Work to be completed.
The answer must be an exact reproduction of all the entries.

== Exercise data ==

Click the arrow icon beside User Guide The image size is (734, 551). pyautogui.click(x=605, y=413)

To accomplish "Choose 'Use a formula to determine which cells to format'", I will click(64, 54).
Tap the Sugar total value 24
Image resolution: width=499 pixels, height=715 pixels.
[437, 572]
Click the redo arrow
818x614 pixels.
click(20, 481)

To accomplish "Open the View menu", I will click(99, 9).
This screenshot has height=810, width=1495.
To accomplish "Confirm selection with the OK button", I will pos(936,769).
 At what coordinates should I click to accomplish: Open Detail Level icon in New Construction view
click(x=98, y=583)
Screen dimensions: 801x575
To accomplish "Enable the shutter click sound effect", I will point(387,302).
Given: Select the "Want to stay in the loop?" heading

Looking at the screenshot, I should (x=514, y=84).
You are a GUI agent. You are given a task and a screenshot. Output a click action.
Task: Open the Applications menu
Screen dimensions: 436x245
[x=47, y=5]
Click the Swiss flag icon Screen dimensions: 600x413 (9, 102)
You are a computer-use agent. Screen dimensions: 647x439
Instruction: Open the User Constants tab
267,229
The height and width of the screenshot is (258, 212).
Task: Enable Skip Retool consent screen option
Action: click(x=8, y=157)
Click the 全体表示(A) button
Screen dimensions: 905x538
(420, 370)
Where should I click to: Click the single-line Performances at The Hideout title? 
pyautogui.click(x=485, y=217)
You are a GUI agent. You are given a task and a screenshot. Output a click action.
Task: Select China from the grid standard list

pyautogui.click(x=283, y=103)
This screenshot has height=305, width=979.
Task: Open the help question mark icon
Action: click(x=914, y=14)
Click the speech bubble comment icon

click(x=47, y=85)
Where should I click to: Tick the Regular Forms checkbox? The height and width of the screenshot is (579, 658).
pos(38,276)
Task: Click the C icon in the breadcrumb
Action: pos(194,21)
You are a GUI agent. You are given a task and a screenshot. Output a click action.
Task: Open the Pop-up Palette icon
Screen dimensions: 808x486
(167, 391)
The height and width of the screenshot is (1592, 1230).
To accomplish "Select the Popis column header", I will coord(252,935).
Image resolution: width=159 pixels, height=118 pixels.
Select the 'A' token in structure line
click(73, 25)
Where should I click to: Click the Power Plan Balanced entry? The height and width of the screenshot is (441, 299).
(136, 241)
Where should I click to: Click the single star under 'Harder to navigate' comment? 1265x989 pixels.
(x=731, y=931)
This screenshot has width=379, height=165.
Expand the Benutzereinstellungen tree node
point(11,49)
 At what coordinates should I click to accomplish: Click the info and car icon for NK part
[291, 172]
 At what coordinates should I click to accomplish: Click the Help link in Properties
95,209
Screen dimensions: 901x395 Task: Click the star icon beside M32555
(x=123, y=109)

===

Task answer.
Click the arrow icon beside User Guide The image size is (734, 551). pyautogui.click(x=605, y=413)

To accomplish "Choose 'Use a formula to determine which cells to format'", I will click(64, 54).
Tap the Sugar total value 24
Image resolution: width=499 pixels, height=715 pixels.
[437, 572]
Click the redo arrow
818x614 pixels.
click(20, 481)

To accomplish "Open the View menu", I will click(99, 9).
This screenshot has height=810, width=1495.
To accomplish "Confirm selection with the OK button", I will pos(936,769).
 At what coordinates should I click to accomplish: Open Detail Level icon in New Construction view
click(x=98, y=583)
Screen dimensions: 801x575
To accomplish "Enable the shutter click sound effect", I will point(387,302).
Given: Select the "Want to stay in the loop?" heading

Looking at the screenshot, I should (x=514, y=84).
You are a GUI agent. You are given a task and a screenshot. Output a click action.
Task: Open the Applications menu
Screen dimensions: 436x245
[x=47, y=5]
Click the Swiss flag icon Screen dimensions: 600x413 (9, 102)
You are a computer-use agent. Screen dimensions: 647x439
Instruction: Open the User Constants tab
267,229
The height and width of the screenshot is (258, 212).
Task: Enable Skip Retool consent screen option
Action: click(x=8, y=157)
Click the 全体表示(A) button
Screen dimensions: 905x538
(420, 370)
Where should I click to: Click the single-line Performances at The Hideout title? 
pyautogui.click(x=485, y=217)
You are a GUI agent. You are given a task and a screenshot. Output a click action.
Task: Select China from the grid standard list

pyautogui.click(x=283, y=103)
This screenshot has height=305, width=979.
Task: Open the help question mark icon
Action: click(x=914, y=14)
Click the speech bubble comment icon

click(x=47, y=85)
Where should I click to: Tick the Regular Forms checkbox? The height and width of the screenshot is (579, 658).
pos(38,276)
Task: Click the C icon in the breadcrumb
Action: pos(194,21)
You are a GUI agent. You are given a task and a screenshot. Output a click action.
Task: Open the Pop-up Palette icon
Screen dimensions: 808x486
(167, 391)
The height and width of the screenshot is (1592, 1230).
To accomplish "Select the Popis column header", I will coord(252,935).
Image resolution: width=159 pixels, height=118 pixels.
Select the 'A' token in structure line
click(73, 25)
Where should I click to: Click the Power Plan Balanced entry? The height and width of the screenshot is (441, 299).
(136, 241)
Where should I click to: Click the single star under 'Harder to navigate' comment? 1265x989 pixels.
(x=731, y=931)
This screenshot has width=379, height=165.
Expand the Benutzereinstellungen tree node
point(11,49)
 At what coordinates should I click to accomplish: Click the info and car icon for NK part
[291, 172]
 At what coordinates should I click to accomplish: Click the Help link in Properties
95,209
Screen dimensions: 901x395 Task: Click the star icon beside M32555
(x=123, y=109)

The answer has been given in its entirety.